As Microsoft Word turns 30 on Oct. 25 it is not only the world's most pervasive word-processing applications, it is a cash cow for the company.
Word is an original application in Microsoft Office, the productivity suite that customers must buy to get Word and that has sold more than 750 million copies worldwide. It has been the single best selling software product in U.S. stores for years.
Microsoft doesn't break out revenues from Word itself or from the Office suite, but it does for Office System products, which includes Microsoft Office, Office 365, SharePoint, Exchange and Lync.
For the fiscal year just ended, Office System products generated 90% of revenues for Microsoft Business Division about $22.2 billion. More significantly for Microsoft as a whole, the Office products account for 54.4% of the corporation's after-tax profits, according to figures in the company's 10-K filing with the Securities and Exchange Commission.

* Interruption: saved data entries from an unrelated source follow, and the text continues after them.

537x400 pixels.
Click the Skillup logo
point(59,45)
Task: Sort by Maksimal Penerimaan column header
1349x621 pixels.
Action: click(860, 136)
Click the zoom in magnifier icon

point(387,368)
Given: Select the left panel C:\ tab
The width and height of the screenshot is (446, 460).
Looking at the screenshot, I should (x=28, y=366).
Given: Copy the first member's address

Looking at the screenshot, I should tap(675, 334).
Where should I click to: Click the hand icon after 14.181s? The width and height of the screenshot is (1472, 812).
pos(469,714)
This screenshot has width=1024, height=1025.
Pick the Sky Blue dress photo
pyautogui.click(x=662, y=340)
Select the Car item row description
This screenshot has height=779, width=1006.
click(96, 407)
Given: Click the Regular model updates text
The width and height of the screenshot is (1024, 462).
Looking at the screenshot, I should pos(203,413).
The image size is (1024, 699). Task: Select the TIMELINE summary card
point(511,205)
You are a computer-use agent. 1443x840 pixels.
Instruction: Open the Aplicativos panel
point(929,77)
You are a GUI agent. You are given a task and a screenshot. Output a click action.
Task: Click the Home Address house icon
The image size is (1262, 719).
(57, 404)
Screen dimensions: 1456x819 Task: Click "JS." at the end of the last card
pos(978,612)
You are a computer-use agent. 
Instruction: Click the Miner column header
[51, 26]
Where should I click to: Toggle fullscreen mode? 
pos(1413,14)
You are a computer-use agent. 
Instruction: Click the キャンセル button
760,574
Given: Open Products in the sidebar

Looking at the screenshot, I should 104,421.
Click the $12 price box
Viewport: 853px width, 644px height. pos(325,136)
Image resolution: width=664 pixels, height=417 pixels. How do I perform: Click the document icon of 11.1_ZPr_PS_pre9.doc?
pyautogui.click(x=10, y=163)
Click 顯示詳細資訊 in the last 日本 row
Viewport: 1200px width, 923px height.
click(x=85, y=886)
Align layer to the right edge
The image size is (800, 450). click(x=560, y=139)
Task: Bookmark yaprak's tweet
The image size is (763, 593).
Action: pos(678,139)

Microsoft's Office 365 subscription service, which falls within Office Systems, has become a $1.5 billion business on its own in two years. That's more than Microsoft as a whole took in during 1990, the year it wrapped Word, Excel and PowerPoint together to create Office.
It turns out that was a turning point for the company because that year for the first time Microsoft took in more revenue from applications than it did from the sale of system software, and it has never looked back.
Today for many users Microsoft Word is synonymous with word processing, a distinction it has won over the years through hard fought competition and some shrewd product strategy, but at the outset, its success was far from assured.
Back in the fall of 1983, when the company's revenues were $50 million, Word rolled out as Multi-Tool Word, one of more than 300 word processing apps then available WordStar, Electric Pencil, MultiMate, pfs:Write, PostScript, WordPerfect and XyWrite among them - most of which were wed to a single piece of hardware or one operating system. Word's precursor, Bravo, was one.
Bravo was the product of a team at Xerox's Palo Alto Research Center headed up by Charles Simonyi. It boasted a what-you-see-is-what-you-get word-processing interface designed to run on a prototype Xerox personal computer called Alto. That meant users could look at the screen and see a fair approximation of what the document would look like when it was printed out.
Shortly after Bravo was completed, Microsoft hired Simonyi away, licensed Bravo, and developed the team that brought Word to fruition and eventually produced Microsoft Office.
The initial commercial version of Word supported just two operating systems, MS DOS and Xenix, Microsoft's version of Unix. Other Microsoft apps at the time such as the spreadsheet program Multi-Plan ran on about 50 different computers with different architectures and chips, Simonyi says.